In der Testkombination zur Untersuchung der AVWS werden häufig Stapediusreflexmessungen eingesetzt. Die Wertigkeit der SR-Messung für die AVWS-Diagnosestellung ist aber unklar.

Methode: Anhand der Daten von 26 Schulkindern mit AVWS (8-10Jahre) und einer Kontrollgruppe von 17 Kindern wurde überprüft, ob Unterschiede bezüglich der mittleren SR-Schwellen (Sinustöne oder Bandpassrauschen) sowie der mittleren Differenz zwischen den Reflexschwellen auf Sinustöne und auf Bandpassgeräusche bestehen.

Ergebnisse: In beiden Gruppen war der Prozentsatz der nicht auslösbaren SR ipsilateral und kontralateral in etwa gleich hoch, eine Gruppenzuordnung über die SR-Messung war nicht möglich. Sämtliche T-Tests für die kontralateralen SR-Schwellen auf Tief– und Hochpassrauschen oder Sinustöne zeigten im Gruppenvergleich keine signifikanten Mittelwertsdifferenzen.

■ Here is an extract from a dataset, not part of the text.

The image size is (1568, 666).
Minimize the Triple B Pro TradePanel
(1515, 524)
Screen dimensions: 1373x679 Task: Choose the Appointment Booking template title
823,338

Diskussion: Die Messungen der kontralateralen SR-Schwellen auf Sinustöne und Bandpassrauschen lassen sich zur Stützung der Diagnose einer AVWS mit Vorbehalt der geringen Gruppenstärke eher nicht heranziehen. Gleiches gilt für die Sinus-Bandpassrausch-Differenzen.


Text

Einleitung

Für die Auditiven Verarbeitungs- und Wahrnehmungsstörungen (AVWS) konnten bisher noch keine „Gold-Standards“ zur Diagnostik festgelegt werden, denn kein einzelner Test ist repräsentativ für die Diagnosestellung der AVWS. Daher sind bislang umfangreiche Testkombinationen mit subjektiven und objektiven audiologischen Testverfahren zur Diagnostik der AVWS notwendig. Die SR-Messung gehört hierbei zu den häufig angewandten objektiven Methoden. Zur SR-Messung werden die Bestimmung der Dissoziation zwischen der Reflexschwelle für Sinustöne und derjenigen für Schmalbandrauschsignale sowie die kontralaterale Stapediusreflexmessung empfohlen [1], [2]. Insgesamt ist die Wertigkeit der SR-Messung für die AVWS-Diagnosestellung aber bislang unklar.

Patienten und Methode

Anhand der Daten von 30 Schulkindern mit AVWS (18 männlich, 12 weiblich, 8-10 Jahre) und einer Kontrollgruppe von 30 Kindern (15 männlich, 15 weiblich) wurde überprüft, ob Unterschiede bezüglich der mittleren SR-Schwellen (Sinustöne oder Bandpassrauschen) sowie der mittleren Differenz zwischen den Reflexschwellen auf Sinustöne und auf Bandpassgeräusche bestehen. Einschlusskriterien für die Kinder mit AVWS waren: unauffälliges Audiogramm, nonverbale Intelligenz > 85, Symbolfolgengedächtnis (Psycholinguistischer Entwicklungstest) T-Wert > 40, durchschnittliches Ergebnis im Subtest Verstehen grammatischer Strukturen (Heidelberger Sprachentwicklungstest). Einschlusskriterien für die Kontrollgruppe waren: unauffälliges Audiogramm, altersentsprechende Ergebnisse im Münchener Auditiven Screening für Verarbeitungs- und Wahrnehmungsstörungen [3]), Note im Fach Deutsch 3 und besser. Ausschlusskriterien waren anamnestisch bekannte Hör-, Sprach- oder Lese-Rechtschreibstörungen. Die SR-Messungen wurden mit dem Gerät GSI 33 Version 2 Middle-Ear Analyzer mit Sinustonstimulation bei 500 Hz, 1 kHz, 2 kHz und 4 kHz sowie Tiefpassrauschen (125-1600 Hz) und Hochpassrauschen (1,6-4 kHz), jeweils sowohl ipsi- als auch kontralateral (Stimulusdauer 1,5 sec) durchgeführt. Alle SR-Messungen erfolgten in 5 dB-Schritten bis zu einem maximalen Schalldruckpegel von 100 dB. Zur statistischen Auswertung wurde das Programmpaket SPSS 14.0 für Windows (T-Test für unabhängige Stichproben, statistische Datenbeschreibung) benützt.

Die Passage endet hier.